DISLIKE I really don’t like how they tag certain grammar points such as “Pre-ますフォーム” and what not.  It gets very confusing, and I prefer how Genki labels the conjugations.  The book doesn’t seem as nicely formatted as Genki, and I feel as though Genki is a little more thorough and widely accepted as a standard.

  • Grammar explanations and content 5/5 – Very in-depth
  • Vocabulary list usefulness/effectiveness 3/5 – I don’t like how they do vocab.  All it is is a table in the back of the chapter, but it the words taught are more useful than Genki
  • Practice exercises 3/5 – I’ll admit I haven’t done many of their exercises because I’m mostly just going through and reading the grammar points.  They exercises are not as effective as Genki’s are
  • Speed 4/5

* Cultural notes n/a

* Form factor and quality 4/5 – LOVE having a hardback textbook


Buy Elementary Japanese

Beginning Japanese

INTRO Beginning Japanese is a high school textbook that is part of a soon to be finished 3 part series.  By the third book, students should have enough knowledge to pass the AP Japanese exam.  My friend bought this and recommended it to me, so I decided to try it out.

LIKE Much slower pace than the two previous books.  The curriculum is for high school students, and has a very unique formatting to it.  I love the dialogs and the half-English/half-Japanese paragraphs.  Overall, the book seems very modern in comparison to other textbooks and does a lot of things right.  It’s available in hardback, and the book is in color! Major plus :)

DISLIKE I purchased the book because of a very positive recommendation, but I already know all of the material.  For me, the slow pace isn’t an advantage, and the second book, Intermediate Japanese, will not be released until September.  Another thing I dislike is that they don’t actually define the vocab words.  Pictures are used instead, and the images are often vague.

  • Grammar explanations and content 4/5 – Goes slower, easier to comprehend
  • Vocabulary list usefulness/effectiveness 2/5 – As I mentioned earlier, they use pictures instead of words to define the vocabulary.  Also, the list isn’t very extensive.
  • Practice exercises 2/5 – Lots of partner exercises.  Not as effective as Genki or Elem. Jap.
  • Speed 3/5 – Some may like the slower pace

* Cultural notes 5/5! There’s a lot of culture to learn form this book, unlike most textbooks.

* Form factor and quality 5/5 – Again, I love having a hardback option.  Having it in color is another huge pro.
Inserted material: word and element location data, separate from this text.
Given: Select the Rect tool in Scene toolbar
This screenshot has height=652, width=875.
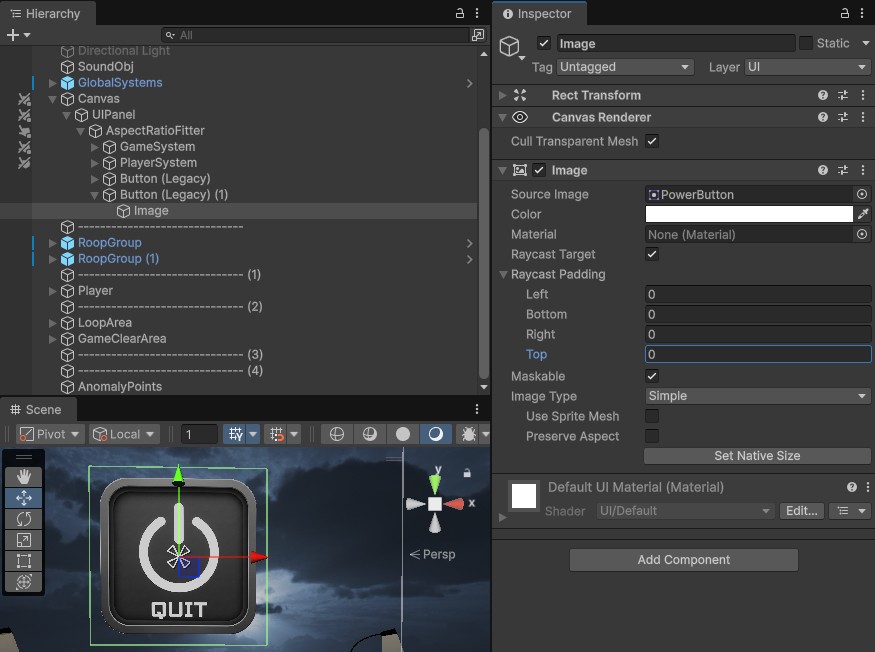Looking at the screenshot, I should (x=24, y=561).
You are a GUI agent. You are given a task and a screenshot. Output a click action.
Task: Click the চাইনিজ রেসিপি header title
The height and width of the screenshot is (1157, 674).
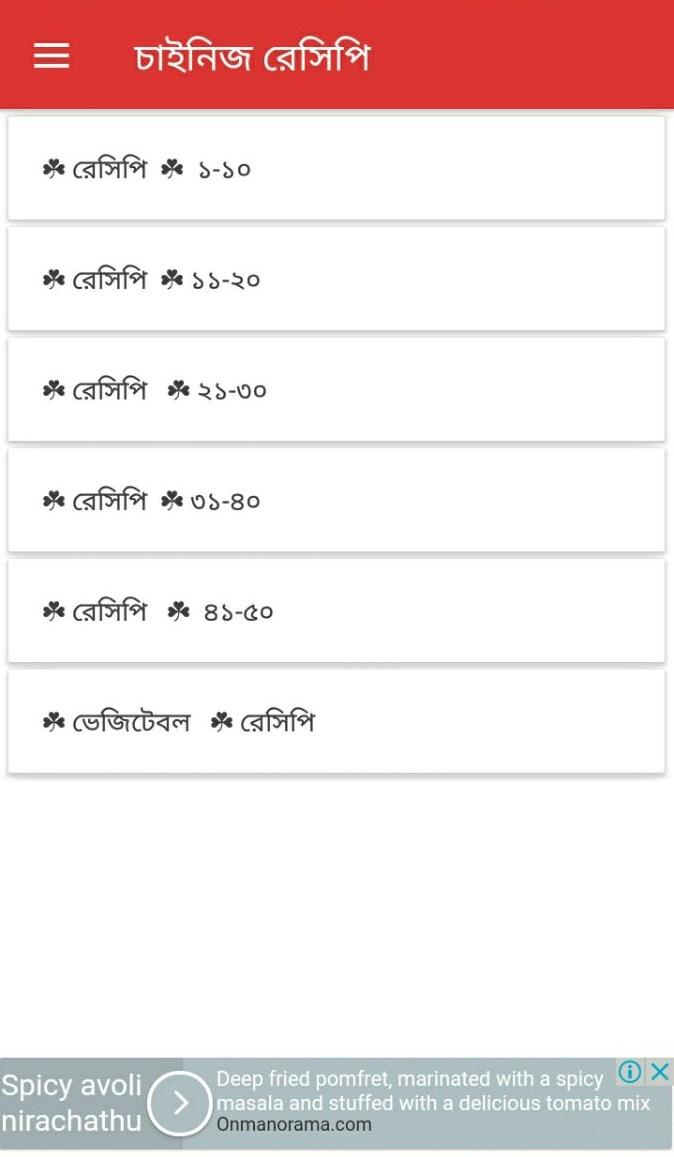252,57
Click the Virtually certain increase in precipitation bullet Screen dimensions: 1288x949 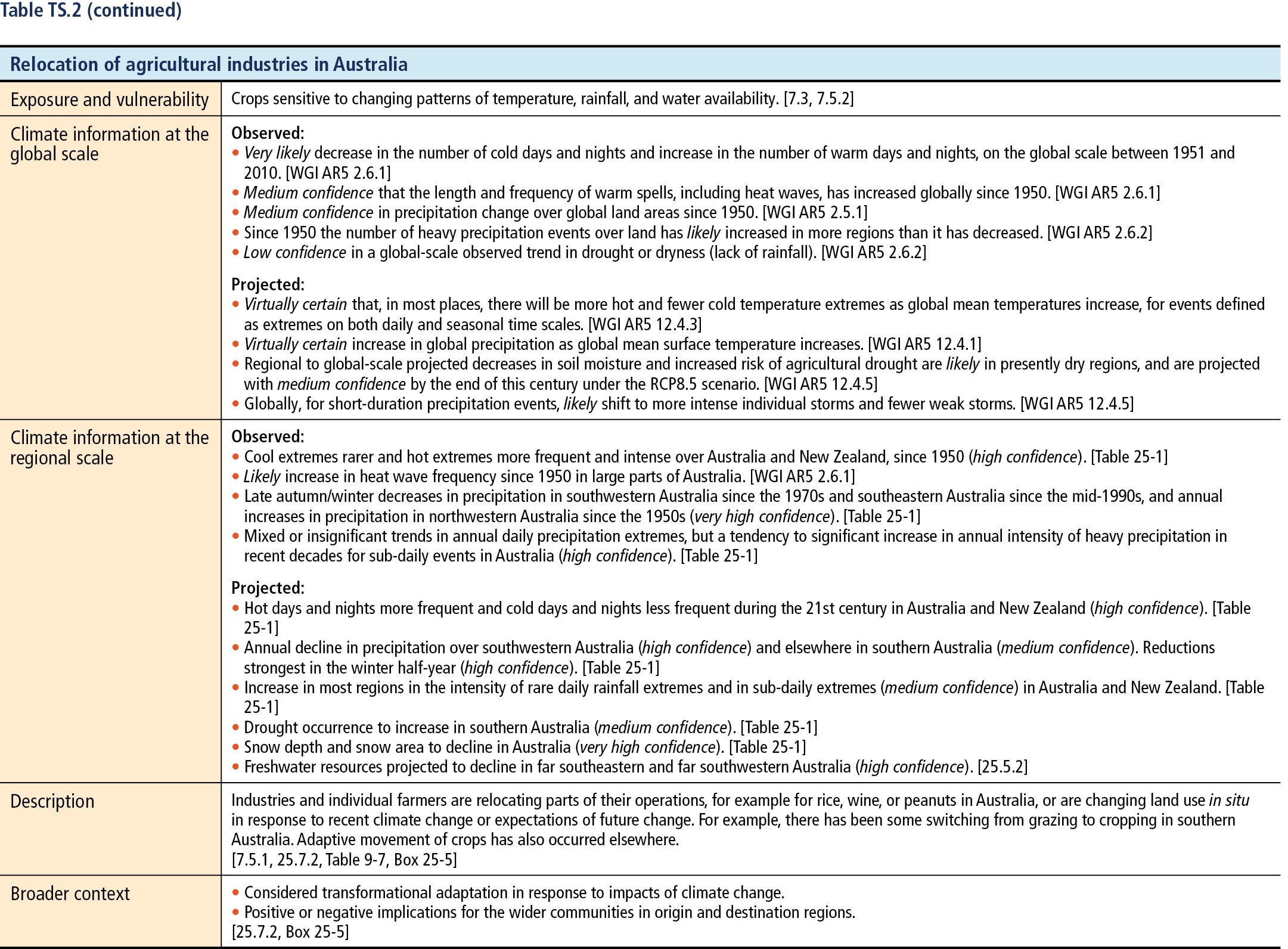tap(607, 344)
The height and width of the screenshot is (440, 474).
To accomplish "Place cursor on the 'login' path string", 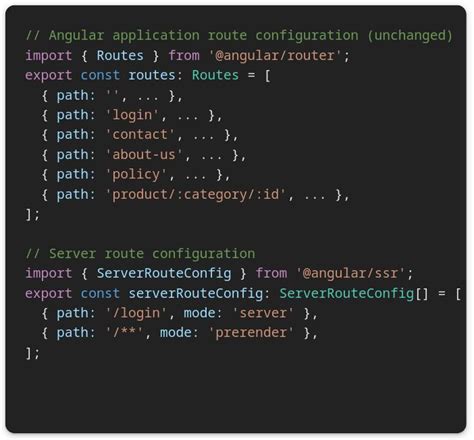I will coord(132,115).
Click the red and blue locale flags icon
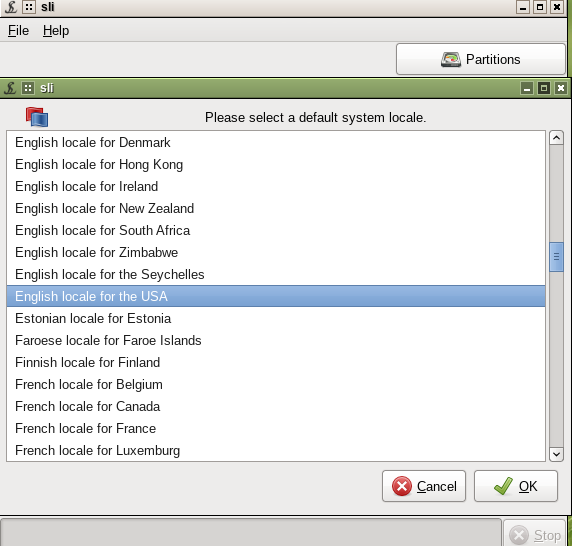Viewport: 572px width, 546px height. coord(37,117)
OVERALL RATING 8/10 – This book isn’t really for my level, but if I was just starting out, it’d be a perfect resource!

Buy Beginning Japanese

So you may have noticed that I completely got rid of Japanese from Zero!, Japanese For Busy People, and Japanese For Everyone.  After further evaluation, I do not think these books are good enough to recommend.  If you find them useful, however, please continue using them!  Whatever works for you is truly the best textbook.